Während der vergangenen Woche hatte die Familie nicht allzu viel von ihm zu sehen bekommen. Und wenn er sich hatte blicken lassen, war er distanziert und mit den Gedanken woanders gewesen. Kate war froh, dass er hier war, geradezu aus dem Häuschen, obwohl es eigentlich nichts Besonderes war, dass ein Mann sich zu seiner Familie auf den Spielplatz gesellt.
»Wenig los heute«, sagte Dexter und beugte sich vor, um ihr einen flüchtigen Kuss auf den Mund zu geben. Kate konnte diese Routinebegrüßungsküsse nicht ausstehen, brachte es aber nicht übers Herz, Dexter zu bitten, sie sich zu verkneifen. Sie wusste, dass sie ihm ihre Aversion gegen diese automatischen Zärtlichkeiten nur schwer begreiflich machen konnte, und fürchtete, er würde es als Lieblosigkeit ihrerseits auffassen. Deshalb schwieg sie und erwiderte ihn mit derselben Oberflächlichkeit.

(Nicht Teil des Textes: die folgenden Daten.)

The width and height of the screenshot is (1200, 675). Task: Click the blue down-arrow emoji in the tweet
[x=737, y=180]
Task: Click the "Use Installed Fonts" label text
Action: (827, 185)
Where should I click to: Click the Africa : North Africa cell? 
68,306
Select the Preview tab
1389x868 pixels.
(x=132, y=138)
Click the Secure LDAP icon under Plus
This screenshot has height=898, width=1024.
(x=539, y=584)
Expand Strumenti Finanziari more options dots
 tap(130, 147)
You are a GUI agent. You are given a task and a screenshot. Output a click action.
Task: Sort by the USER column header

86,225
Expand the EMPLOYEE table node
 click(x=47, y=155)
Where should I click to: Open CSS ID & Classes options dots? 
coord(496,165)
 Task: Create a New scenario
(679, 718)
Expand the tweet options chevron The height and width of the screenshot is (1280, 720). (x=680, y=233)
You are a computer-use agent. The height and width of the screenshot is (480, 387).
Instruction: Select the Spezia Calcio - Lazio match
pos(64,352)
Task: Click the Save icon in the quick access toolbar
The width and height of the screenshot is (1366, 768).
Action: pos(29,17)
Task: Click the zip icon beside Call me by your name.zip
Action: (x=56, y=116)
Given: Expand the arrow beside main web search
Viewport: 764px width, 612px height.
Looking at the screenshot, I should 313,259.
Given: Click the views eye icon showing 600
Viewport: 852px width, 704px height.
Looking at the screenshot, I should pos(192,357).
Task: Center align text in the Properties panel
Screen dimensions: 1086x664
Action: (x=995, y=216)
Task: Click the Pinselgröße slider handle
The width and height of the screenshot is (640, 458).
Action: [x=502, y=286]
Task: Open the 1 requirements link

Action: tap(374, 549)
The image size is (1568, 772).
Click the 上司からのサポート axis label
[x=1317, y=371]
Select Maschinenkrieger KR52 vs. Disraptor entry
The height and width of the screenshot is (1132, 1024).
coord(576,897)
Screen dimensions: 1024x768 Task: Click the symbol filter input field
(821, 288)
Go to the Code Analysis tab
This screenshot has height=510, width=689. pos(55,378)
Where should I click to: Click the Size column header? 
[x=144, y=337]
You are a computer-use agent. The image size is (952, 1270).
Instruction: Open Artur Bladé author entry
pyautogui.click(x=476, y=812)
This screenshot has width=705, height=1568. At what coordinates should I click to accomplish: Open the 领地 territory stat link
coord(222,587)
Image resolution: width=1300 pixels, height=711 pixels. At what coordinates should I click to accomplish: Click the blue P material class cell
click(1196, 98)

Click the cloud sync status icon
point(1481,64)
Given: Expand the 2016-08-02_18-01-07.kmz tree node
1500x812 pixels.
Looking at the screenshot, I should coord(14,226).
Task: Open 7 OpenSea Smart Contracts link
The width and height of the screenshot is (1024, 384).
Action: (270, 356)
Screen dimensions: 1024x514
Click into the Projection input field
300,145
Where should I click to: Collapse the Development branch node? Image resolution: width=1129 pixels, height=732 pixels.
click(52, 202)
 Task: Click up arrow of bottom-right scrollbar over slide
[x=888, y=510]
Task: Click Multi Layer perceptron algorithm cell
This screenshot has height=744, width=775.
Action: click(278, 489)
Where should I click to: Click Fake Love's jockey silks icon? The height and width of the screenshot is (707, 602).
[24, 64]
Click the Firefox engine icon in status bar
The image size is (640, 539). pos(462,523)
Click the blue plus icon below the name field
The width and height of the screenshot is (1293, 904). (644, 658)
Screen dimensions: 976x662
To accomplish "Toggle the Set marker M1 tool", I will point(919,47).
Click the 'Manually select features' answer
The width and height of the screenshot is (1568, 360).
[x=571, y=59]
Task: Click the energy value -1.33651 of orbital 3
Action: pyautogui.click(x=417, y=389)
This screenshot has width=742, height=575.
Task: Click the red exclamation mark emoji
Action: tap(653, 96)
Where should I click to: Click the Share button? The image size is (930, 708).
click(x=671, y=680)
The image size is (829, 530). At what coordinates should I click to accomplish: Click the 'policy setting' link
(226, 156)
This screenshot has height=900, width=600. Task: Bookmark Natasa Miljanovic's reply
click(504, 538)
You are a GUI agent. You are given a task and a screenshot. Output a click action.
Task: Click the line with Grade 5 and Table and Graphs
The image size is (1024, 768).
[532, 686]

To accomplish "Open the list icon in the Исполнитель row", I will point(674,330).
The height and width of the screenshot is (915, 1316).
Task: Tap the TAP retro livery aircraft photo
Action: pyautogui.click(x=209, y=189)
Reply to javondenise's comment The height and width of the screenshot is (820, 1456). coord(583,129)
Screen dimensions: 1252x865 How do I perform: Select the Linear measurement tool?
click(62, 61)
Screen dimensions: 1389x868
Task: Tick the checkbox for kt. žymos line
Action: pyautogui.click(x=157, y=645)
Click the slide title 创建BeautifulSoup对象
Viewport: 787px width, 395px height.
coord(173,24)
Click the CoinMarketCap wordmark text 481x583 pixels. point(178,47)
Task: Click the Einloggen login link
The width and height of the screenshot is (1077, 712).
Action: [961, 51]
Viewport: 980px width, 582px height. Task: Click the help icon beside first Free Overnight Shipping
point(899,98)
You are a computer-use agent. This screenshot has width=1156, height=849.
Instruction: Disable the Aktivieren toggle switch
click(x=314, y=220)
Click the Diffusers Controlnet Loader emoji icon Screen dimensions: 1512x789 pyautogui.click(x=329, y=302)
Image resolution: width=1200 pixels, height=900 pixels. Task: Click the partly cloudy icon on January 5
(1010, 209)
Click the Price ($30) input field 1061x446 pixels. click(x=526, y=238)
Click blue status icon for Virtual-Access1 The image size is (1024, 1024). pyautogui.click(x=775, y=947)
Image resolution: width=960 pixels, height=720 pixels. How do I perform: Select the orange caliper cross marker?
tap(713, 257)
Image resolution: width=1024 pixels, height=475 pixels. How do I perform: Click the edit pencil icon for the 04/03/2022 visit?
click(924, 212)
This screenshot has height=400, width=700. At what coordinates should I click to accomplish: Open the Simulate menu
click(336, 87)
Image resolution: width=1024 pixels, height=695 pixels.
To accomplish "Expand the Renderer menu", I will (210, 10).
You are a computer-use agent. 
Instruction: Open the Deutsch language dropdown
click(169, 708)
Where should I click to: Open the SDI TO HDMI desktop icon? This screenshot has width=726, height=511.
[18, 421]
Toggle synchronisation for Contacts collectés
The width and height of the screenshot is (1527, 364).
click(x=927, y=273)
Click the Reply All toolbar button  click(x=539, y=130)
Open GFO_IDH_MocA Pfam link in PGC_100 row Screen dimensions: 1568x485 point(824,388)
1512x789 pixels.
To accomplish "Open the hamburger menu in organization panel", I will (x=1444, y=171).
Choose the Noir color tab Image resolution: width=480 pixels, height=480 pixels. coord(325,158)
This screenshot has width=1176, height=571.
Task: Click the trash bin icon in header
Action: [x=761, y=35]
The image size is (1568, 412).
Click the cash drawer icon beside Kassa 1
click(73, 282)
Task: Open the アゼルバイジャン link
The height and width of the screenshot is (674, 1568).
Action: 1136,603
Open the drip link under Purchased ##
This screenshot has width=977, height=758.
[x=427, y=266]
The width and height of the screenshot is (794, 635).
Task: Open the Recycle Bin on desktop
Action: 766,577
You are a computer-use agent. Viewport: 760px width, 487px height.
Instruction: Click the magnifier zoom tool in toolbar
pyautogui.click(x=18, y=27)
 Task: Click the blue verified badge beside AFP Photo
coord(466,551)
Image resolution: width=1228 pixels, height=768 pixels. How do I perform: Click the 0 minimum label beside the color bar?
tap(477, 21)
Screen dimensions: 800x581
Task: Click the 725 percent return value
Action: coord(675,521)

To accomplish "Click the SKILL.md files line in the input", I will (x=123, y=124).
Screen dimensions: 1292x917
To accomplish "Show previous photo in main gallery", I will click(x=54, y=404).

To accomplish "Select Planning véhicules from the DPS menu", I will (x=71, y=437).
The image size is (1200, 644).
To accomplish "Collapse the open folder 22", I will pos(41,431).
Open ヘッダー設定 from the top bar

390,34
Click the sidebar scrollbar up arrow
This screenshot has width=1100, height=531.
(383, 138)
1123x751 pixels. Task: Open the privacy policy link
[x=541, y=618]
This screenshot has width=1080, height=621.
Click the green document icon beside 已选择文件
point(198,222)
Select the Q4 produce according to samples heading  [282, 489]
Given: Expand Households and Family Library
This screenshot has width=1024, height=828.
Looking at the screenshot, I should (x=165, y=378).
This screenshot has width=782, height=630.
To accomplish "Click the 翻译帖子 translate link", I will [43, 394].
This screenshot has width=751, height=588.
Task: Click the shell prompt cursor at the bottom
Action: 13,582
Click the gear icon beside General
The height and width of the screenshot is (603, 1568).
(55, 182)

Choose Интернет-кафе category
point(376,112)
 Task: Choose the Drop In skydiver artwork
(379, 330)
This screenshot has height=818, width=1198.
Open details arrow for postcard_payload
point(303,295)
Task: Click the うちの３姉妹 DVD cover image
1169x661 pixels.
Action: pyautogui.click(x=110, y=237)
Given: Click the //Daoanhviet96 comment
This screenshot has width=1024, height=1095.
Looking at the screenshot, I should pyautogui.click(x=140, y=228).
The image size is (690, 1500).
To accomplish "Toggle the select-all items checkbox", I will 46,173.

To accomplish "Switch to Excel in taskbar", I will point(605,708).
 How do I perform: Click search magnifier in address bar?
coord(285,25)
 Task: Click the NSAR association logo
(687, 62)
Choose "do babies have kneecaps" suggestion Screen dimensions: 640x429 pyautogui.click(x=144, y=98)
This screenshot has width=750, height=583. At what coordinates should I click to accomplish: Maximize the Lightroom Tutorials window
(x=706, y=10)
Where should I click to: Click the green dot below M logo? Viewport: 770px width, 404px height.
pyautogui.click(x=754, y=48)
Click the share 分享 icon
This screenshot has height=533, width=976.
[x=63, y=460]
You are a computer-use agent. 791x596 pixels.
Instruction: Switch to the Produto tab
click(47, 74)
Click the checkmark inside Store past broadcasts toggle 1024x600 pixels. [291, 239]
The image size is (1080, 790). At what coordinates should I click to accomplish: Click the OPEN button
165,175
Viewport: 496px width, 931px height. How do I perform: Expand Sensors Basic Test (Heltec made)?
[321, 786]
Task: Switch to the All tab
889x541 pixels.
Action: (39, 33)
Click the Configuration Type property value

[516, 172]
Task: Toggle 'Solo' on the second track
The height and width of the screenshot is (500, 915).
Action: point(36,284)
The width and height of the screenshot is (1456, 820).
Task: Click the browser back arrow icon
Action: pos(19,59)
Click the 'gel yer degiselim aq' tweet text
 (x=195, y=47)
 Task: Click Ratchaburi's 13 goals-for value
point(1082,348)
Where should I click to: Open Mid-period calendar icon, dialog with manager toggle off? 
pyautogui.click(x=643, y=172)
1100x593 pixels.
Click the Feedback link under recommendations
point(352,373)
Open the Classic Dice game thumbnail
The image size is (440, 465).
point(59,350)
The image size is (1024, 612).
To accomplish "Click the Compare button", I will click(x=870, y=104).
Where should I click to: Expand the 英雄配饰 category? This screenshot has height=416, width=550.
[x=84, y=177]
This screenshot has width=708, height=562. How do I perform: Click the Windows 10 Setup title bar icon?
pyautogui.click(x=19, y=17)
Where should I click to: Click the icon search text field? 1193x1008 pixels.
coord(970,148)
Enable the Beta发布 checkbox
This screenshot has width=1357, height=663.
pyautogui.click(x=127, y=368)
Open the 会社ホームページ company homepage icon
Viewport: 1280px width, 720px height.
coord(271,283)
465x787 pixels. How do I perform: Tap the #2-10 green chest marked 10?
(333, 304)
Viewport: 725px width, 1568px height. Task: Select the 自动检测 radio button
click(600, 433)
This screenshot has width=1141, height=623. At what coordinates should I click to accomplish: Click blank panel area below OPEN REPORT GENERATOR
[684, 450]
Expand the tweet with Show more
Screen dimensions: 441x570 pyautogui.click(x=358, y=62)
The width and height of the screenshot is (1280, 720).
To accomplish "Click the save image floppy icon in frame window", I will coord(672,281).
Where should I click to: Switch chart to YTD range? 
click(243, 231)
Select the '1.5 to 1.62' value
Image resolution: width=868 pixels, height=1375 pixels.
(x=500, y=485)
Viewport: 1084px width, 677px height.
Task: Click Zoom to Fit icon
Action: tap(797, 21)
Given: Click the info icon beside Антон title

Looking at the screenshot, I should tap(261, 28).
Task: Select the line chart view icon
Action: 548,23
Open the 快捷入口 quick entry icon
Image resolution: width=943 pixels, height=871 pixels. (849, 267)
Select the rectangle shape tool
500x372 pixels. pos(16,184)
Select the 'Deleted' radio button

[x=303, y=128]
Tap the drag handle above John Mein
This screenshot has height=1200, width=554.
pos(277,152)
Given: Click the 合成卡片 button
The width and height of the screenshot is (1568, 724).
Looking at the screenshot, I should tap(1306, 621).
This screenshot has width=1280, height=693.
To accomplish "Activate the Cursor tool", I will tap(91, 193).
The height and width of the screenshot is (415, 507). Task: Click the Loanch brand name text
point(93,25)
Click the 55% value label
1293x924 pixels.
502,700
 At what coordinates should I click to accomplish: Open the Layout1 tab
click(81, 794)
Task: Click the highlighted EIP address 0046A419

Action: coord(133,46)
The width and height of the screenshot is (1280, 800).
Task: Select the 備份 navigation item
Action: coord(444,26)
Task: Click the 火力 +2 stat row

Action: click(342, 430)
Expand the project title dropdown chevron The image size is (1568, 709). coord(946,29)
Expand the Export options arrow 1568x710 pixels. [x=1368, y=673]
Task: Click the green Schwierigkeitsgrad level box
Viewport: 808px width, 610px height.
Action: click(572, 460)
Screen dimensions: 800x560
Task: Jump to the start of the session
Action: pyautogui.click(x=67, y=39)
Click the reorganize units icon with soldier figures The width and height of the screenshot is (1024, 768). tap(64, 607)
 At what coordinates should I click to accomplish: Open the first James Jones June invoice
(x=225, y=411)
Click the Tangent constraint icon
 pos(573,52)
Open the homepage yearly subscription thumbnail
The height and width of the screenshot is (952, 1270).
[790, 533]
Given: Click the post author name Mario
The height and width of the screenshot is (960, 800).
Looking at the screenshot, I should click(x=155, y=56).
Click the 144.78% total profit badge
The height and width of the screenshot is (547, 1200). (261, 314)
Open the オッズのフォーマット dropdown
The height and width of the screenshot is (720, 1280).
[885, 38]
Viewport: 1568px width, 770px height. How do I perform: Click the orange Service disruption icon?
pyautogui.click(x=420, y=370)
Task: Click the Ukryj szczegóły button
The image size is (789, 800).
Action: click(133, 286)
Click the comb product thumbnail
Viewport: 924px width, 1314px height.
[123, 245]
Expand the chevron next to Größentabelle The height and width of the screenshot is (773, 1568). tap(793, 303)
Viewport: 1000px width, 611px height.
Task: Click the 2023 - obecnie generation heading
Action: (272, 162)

»Ich habe mir überlegt, ich sehe mir einfach mal an, was ihr nach der Schule so macht.«
Er sah sich auf dem Spielplatz um, der mit einem riesigen Piratenschiff und einer hohen, überdachten Rutsche ausgestattet war, die aussah wie eine Wasserrutsche ohne Wasser. Jake steckte irgendwo dort drin, während Ben – vergeblich – versuchte, sich möglichst ungesehen um das Piratenschiff herumzupirschen, ohne dass ihn sein Gekicher verriet.
Eine halbe Stunde zuvor hatten die Jungs einen Streit vom Zaun gebrochen. Jake hatte Ben geschubst, worauf Ben Jake an den Haaren gezogen hatte, worauf beide Jungs in Tränen ausgebrochen waren. Sie hatten dringend eine kleine Auszeit gebraucht, am besten im Freien. Also hatte Kate sie mit der Anweisung losgeschickt, sich im Schneidersitz unter einen Baum zu setzen, so weit voneinander entfernt, dass sie einander nicht sehen konnten. Allein im Wald zu sitzen, hatte ihnen fürchterliche Angst eingejagt, und Kate hatte ein schlechtes Gewissen deswegen gehabt, aber die Maßnahme hatte sich als voller Erfolg entpuppt. Danach waren sie lammfromm gewesen.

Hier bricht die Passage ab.